La profanación del cementerio, en el que han sido enterrados personajes históricos, algunos reubicados, surgió por la “fiebre del oro”, en la búsqueda de joyas con las que enterraban a algunos difuntos, según trabajadores.
Pero también se debe a la santería. Entre las osamentas se encuentran evidencias de rituales como platos con maíz, huevos y botellas de alcohol.
Mientras en otras tumban “sacan los muertos, roban hasta la cerámica”, explica Jackson, “uno está aquí y esto está seguro”. “Uno le cuida las cosas”.
Tumbas marcadas
Es domingo y la salsa y el reguetón suenan a todo volumen en la peligrosa barriada que bordea al cementerio.
Ese día, Luis, de 41 años y quien vive en un espacio semejante al de Winifer y Jackson, que cubrió con cartón, espera más visitantes. Dice cuidar 37 tumbas, incluida la que ocupa con su familia.
"Todas mis tumbas las tengo marcadas", explica. "Uno le cuida su tumba, se la mantiene barrida, lavaíta, limpiecita y los familiares los domingos se te presentan con dos o tres productos" de comida.

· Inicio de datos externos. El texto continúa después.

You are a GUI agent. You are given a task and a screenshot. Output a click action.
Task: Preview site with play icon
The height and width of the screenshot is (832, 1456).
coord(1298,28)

“Hay fines de semana buenos que he reunido hasta veinte”, celebra este hombre que perdió su casa hace dos años tras un aguacero.
Desempleado, busca en contenedores de basura comida, colchonetas, ollas y juguetes para su hijo.
"Es mejor dormir aquí que en la calle", comenta Luis, que estuvo preso nueve años por vender droga.
Sin embargo, algunas personas están molestas porque consideran que esas improvisadas residencias irrespetan el lugar de reposo de sus seres queridos.
Una mujer llamada Maritza le reclama a Jackson al ver utensilios de cocina sobre la tumba de un sobrino muerto a manos de policías.
“¿Qué es eso? Tienen que respetar, esos muertos todavía a uno le duelen”, se queja Maritza, indicando que los cuerpos de un hijo asesinado a los 21 años, una sobrina que murió de cáncer, su suegra y otros dos sobrinos víctimas de la violencia están enterrados en ese lugar.
Señala que el deterioro tiene años "pero ahora es peor, todo es una destrucción".
"Marditos todos los que sacan a nuestros difuntos. Al que agarre aquí lo mato, ratas. Amén", reza un mensaje escrito a brocha en una tumba. "Ya fue profanada, no hay oro", dicen otros.
Un basurero
Los gigantescos mausoleos de la Guardia Nacional Bolivariana (GNB) y la disuelta Policía Metropolitana de Caracas son ejemplos de la devastación.
Para bajar al sótano donde están los nichos policiales, todos saqueados, se atraviesa una escalera repleta de basura, escombros y excremento. El olor es insoportable.
En el piso, sobrevive el retrato de un joven policía enmarcado en madera.
El lujoso mausoleo familiar del dos veces presidente de Venezuela Joaquín Crespo (1841-1898) está en ruinas. Cuesta caminar entre escombros donde sobresalen dos destruidos ataúdes de madera con paredes de vidrio, donde reposaban Crespo y su esposa.
Indigentes y drogadictos suben una escalera en forma de caracol hacia el segundo piso de esta obra arquitectónica, una de las más emblemáticas del cementerio, cuya cúpula destaca a lo lejos.
Luis, que duerme sobre nueve cadáveres, sentencia que solo existe una manera de prevenir que abran las tumbas: “El que quiere tener su muerto seguro tiene que pagar”.